From 5864a653ce624c9d3984d9bf4ce294eda5d69fb0 Mon Sep 17 00:00:00 2001
From: andreasjansson <andreas@replicate.ai>
Date: Thu, 23 Oct 2025 15:18:38 +0200
Subject: [PATCH 6/8] Add imports for testing run_tasks

---
 test/test_main.py | 6 +++++-
 1 file changed, 5 insertions(+), 1 deletion(-)

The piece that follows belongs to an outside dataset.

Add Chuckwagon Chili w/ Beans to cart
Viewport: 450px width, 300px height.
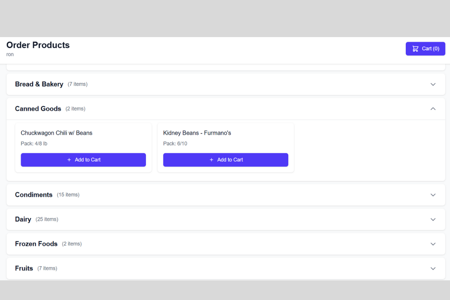pyautogui.click(x=83, y=160)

diff --git a/test/test_main.py b/test/test_main.py
index 13dec72..af1f9a2 100644
--- a/test/test_main.py
+++ b/test/test_main.py
@@ -1,13 +1,17 @@
+import asyncio
+
 import pytest
 
 from cog_safe_push import log
-from cog_safe_push.exceptions import ArgumentError
+from cog_safe_push.exceptions import ArgumentError, TestCaseFailedError
 from cog_safe_push.main import (
     parse_args_and_config,
     parse_input_value,
     parse_inputs,
     parse_model,
+    run_tasks,
 )
+from cog_safe_push.tasks import Task
 
 
 def test_parse_args_minimal(monkeypatch):

From a5dc7d64a560852d564cf6787ca1704b18eb3315 Mon Sep 17 00:00:00 2001
From: andreasjansson <andreas@replicate.ai>
Date: Thu, 23 Oct 2025 15:19:05 +0200
Subject: [PATCH 7/8] Add test for error reporting in run_tasks

---
 test/test_main.py | 39 +++++++++++++++++++++++++++++++++++++++
 1 file changed, 39 insertions(+)

diff --git a/test/test_main.py b/test/test_main.py
index af1f9a2..aa1bb4f 100644
--- a/test/test_main.py
+++ b/test/test_main.py
@@ -480,3 +480,42 @@ def test_parse_args_push_official_model(monkeypatch):
     assert config.model == "user/model"
     assert not no_push
     assert push_official_model
+
+
+@pytest.mark.asyncio
+async def test_run_tasks_reports_all_errors_with_details(capsys):
+    class FailingTask(Task):
+        def __init__(self, prediction_index, prediction_url, error_message):
+            self.prediction_index = prediction_index
+            self.prediction_url = prediction_url
+            self.error_message = error_message
+
+        async def run(self):
+            raise TestCaseFailedError(self.error_message)
+
+    class FailingTaskNoUrl(Task):
+        def __init__(self, prediction_index, error_message):
+            self.prediction_index = prediction_index
+            self.error_message = error_message
+
+        async def run(self):
+            raise TestCaseFailedError(self.error_message)
+
+    tasks = [
+        FailingTask(1, "https://replicate.com/p/abc123", "Output mismatch"),
+        FailingTask(2, "https://replicate.com/p/def456", "Timeout occurred"),
+        FailingTaskNoUrl(3, "Invalid input"),
+    ]
+
+    with pytest.raises(TestCaseFailedError):
+        await run_tasks(tasks, parallel=2)
+
+    captured = capsys.readouterr()
+    error_output = captured.err
+
+    # All errors should be logged
+    assert "[1] Test case failed: Test case failed: Output mismatch; Prediction URL: https://replicate.com/p/abc123" in error_output
+    assert "[2] Test case failed: Test case failed: Timeout occurred; Prediction URL: https://replicate.com/p/def456" in error_output
+    assert "[3] Test case failed: Test case failed: Invalid input" in error_output
+    # Should not have prediction URL in the third error
+    assert "Invalid input; Prediction URL:" not in error_output

From ab6a98ad39e520cf442be7aa1fb54dadd6be8414 Mon Sep 17 00:00:00 2001
From: andreasjansson <andreas@replicate.ai>
Date: Thu, 23 Oct 2025 15:20:47 +0200
Subject: [PATCH 8/8] lint

---
 cog_safe_push/main.py | 10 ++++++----
 test/test_main.py     | 12 ++++++++----
 2 files changed, 14 insertions(+), 8 deletions(-)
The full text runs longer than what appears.